Penelitian ini konsisten dengan hasil penelitian Yao et al (2014),
Andison (2015), Piera (2007), mengungkapkan revaluasi aset memiliki
hubungan yang signifikan terhadap leverage dalam diproksikan dengan
debt to assets ratio (DAR). Sedangkan hasil yang berbeda ditemukan oleh
Yulistia dkk (2014), Courtenay et al (2004).
74
BAB V
PENUTUP
5.1 Kesimpulan
Penelitian ini menggunakan objek pada perusahaan manufaktur di
Bursa Efek Indonesia (BEI) periode amatan 2012-2015. Data yang
digunakan dalam penelitian ini adalah data sekunder berupa laporan
keuangan perusahaan, kinerja keuangan perusahaan dan laporan tahunan
perusahaan yang mempunyai komponen OCI (Other Comprehensive
Income) serta terdapat akun revaluasi aset tetap. Sampel yang digunakan
dalam penelitian ini berjumlah 118 sampel. Tujuan dari penelitian ini
adalah untuk menganalisis perbedaan audit fees, ROA dan DAR emiten
yang melakukan revaluasi aset dan tidak melakukan revaluasi aset.

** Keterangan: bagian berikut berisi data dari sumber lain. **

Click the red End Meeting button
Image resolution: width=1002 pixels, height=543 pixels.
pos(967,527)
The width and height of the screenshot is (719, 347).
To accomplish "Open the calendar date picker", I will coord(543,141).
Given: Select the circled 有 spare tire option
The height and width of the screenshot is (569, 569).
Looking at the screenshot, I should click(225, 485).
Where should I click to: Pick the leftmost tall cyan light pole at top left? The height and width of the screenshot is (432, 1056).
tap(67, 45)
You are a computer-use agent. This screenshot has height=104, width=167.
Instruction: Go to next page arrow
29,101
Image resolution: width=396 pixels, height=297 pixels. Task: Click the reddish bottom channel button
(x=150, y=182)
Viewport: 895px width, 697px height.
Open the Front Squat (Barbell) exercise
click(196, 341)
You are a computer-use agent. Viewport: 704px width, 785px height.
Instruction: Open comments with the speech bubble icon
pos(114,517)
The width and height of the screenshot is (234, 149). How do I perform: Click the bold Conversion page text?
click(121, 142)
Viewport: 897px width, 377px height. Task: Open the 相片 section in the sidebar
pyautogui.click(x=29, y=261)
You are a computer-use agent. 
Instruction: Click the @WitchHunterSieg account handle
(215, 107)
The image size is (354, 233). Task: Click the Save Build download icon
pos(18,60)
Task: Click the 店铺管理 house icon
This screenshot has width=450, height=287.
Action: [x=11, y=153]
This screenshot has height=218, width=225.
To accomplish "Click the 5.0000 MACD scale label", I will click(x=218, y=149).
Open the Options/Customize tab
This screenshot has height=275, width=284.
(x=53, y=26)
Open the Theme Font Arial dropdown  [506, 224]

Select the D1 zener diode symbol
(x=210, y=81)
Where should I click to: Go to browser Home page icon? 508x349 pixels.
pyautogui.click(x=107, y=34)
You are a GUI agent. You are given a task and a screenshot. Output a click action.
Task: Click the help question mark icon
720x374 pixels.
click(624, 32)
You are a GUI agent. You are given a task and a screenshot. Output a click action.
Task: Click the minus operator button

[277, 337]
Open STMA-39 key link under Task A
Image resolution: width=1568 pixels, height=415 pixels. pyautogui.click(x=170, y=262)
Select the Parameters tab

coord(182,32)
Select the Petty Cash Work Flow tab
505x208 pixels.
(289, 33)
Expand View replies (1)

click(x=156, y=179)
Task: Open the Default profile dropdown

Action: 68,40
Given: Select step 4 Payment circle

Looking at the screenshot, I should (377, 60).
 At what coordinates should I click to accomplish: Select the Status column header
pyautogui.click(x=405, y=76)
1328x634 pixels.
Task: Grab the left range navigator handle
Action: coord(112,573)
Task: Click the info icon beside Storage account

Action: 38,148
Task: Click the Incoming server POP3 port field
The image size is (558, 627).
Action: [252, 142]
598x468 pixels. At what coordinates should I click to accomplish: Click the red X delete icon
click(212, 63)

Pengujian data menggunakan analisis deskriptif dan analisis
statistik yaitu statistik deskriptif, uji normalitas serta melakukan pengujian
hipotesis menggunakan uji beda parametrik atau data yang berdistribusi
normal dengan menggunakan uji Independent Sample T-Test dan uji beda
non parametrik atau data yang tidak terdistribusi normal dengan
menggunakan Mann Whitney U-Test. Software yang digunakan dalam
pengujian ini menggunakan SPSS 22.0 For Windows.
Berdasarkan hasil pengujian dan analisis data yang dilakukan,
dapat diambil kesimpulan sebagai berikut:
75
1. Tidak terdapat perbedaan audit fees emiten yang melakukan revaluasi
aset dan tidak melakukan revaluasi aset.
2. Terdapat perbedaan ROA emiten yang melakukan revaluasi aset dan
tidak melakukan revaluasi aset.
3. Tidak terdapat perbedaan DAR emiten yang melakukan revaluasi aset
dan tidak melakukan revaluasi aset.
5.2 Saran
Berdasarkan hasil penelitian dan keterbatasan penelitian, maka
saran yang dapat diberikan sebagai berikut:
1. Untuk mengetahui perbandingan status revaluasi aset perusahaan selain
perusahaan manufaktur perlu dilakukan observasi lebih lanjut.
2. Penelitian mendatang dapat menindaklanjuti dengan menguji secara
empiris perusahaan selain manufakur yaitu perbankan.